### What is expected
Filter the records below, keeping only lines with the string "一天即可上手".

═══ Task inputs

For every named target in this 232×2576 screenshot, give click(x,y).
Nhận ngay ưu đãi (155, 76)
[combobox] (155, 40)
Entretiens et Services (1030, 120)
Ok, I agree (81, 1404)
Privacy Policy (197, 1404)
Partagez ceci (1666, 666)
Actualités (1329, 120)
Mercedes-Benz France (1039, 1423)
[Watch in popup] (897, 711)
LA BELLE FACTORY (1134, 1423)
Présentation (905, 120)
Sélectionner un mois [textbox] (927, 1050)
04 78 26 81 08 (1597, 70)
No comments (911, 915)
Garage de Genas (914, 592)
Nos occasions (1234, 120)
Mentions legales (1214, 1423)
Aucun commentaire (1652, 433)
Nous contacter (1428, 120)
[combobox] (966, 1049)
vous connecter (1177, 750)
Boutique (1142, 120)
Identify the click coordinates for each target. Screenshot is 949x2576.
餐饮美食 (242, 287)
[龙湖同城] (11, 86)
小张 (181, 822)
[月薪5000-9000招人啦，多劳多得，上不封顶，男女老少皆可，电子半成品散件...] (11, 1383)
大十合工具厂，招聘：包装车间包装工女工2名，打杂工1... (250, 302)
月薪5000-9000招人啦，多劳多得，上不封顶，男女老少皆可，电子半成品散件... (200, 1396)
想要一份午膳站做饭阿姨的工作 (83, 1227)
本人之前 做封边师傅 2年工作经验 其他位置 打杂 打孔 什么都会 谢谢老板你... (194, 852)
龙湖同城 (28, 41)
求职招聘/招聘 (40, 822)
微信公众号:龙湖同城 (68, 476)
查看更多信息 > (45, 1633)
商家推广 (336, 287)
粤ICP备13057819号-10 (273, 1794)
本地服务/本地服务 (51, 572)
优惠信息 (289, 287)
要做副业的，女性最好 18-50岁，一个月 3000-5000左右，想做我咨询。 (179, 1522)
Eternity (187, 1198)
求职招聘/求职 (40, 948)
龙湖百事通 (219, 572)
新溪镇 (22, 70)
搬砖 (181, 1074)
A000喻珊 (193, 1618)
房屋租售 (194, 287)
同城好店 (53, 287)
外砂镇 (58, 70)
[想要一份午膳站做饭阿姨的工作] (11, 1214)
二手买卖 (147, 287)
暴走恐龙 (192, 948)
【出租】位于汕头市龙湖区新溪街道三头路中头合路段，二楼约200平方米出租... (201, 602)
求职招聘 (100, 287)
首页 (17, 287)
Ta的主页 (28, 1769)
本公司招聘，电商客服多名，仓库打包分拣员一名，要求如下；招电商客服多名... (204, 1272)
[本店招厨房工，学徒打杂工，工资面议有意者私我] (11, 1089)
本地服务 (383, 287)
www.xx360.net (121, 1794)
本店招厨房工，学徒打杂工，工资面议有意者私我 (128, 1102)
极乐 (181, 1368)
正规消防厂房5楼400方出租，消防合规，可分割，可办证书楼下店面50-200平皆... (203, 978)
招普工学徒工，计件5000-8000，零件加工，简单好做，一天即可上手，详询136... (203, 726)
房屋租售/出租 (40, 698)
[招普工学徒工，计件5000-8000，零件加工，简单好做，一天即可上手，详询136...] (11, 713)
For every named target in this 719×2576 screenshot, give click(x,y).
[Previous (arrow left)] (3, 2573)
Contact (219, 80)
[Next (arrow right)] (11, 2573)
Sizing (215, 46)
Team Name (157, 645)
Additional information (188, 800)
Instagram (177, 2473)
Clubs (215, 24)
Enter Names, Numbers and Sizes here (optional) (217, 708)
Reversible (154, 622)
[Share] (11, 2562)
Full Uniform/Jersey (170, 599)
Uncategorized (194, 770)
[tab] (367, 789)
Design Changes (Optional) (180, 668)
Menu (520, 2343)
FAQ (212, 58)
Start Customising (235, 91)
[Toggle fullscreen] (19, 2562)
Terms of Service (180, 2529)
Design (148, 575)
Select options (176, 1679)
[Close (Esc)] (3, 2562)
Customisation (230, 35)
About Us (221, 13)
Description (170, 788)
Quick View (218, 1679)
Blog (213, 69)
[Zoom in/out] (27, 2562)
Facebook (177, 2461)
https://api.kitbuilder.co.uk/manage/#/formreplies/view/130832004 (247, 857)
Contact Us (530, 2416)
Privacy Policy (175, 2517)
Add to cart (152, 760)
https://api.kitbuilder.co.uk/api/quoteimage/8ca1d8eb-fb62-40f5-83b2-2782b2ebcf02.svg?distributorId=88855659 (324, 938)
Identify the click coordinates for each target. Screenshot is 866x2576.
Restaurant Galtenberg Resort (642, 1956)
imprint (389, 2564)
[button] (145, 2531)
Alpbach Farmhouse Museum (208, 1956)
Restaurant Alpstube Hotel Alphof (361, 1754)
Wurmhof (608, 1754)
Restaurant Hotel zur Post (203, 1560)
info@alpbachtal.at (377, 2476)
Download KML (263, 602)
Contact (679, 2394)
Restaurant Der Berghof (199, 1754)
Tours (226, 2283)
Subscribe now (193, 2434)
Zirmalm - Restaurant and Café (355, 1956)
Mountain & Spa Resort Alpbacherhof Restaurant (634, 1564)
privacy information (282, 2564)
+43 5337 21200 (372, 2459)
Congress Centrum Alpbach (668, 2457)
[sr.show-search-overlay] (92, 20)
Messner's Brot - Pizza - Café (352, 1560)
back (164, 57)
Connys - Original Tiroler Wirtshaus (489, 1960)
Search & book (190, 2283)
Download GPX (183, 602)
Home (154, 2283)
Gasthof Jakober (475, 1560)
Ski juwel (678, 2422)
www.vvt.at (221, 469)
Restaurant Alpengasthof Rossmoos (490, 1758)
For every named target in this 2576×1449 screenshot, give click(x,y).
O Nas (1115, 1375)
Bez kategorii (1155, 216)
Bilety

══════

### Response to this task
招普工学徒工，计件5000-8000，零件加工，简单好做，一天即可上手，详询136... (203, 726)
[招普工学徒工，计件5000-8000，零件加工，简单好做，一天即可上手，详询136...] (11, 713)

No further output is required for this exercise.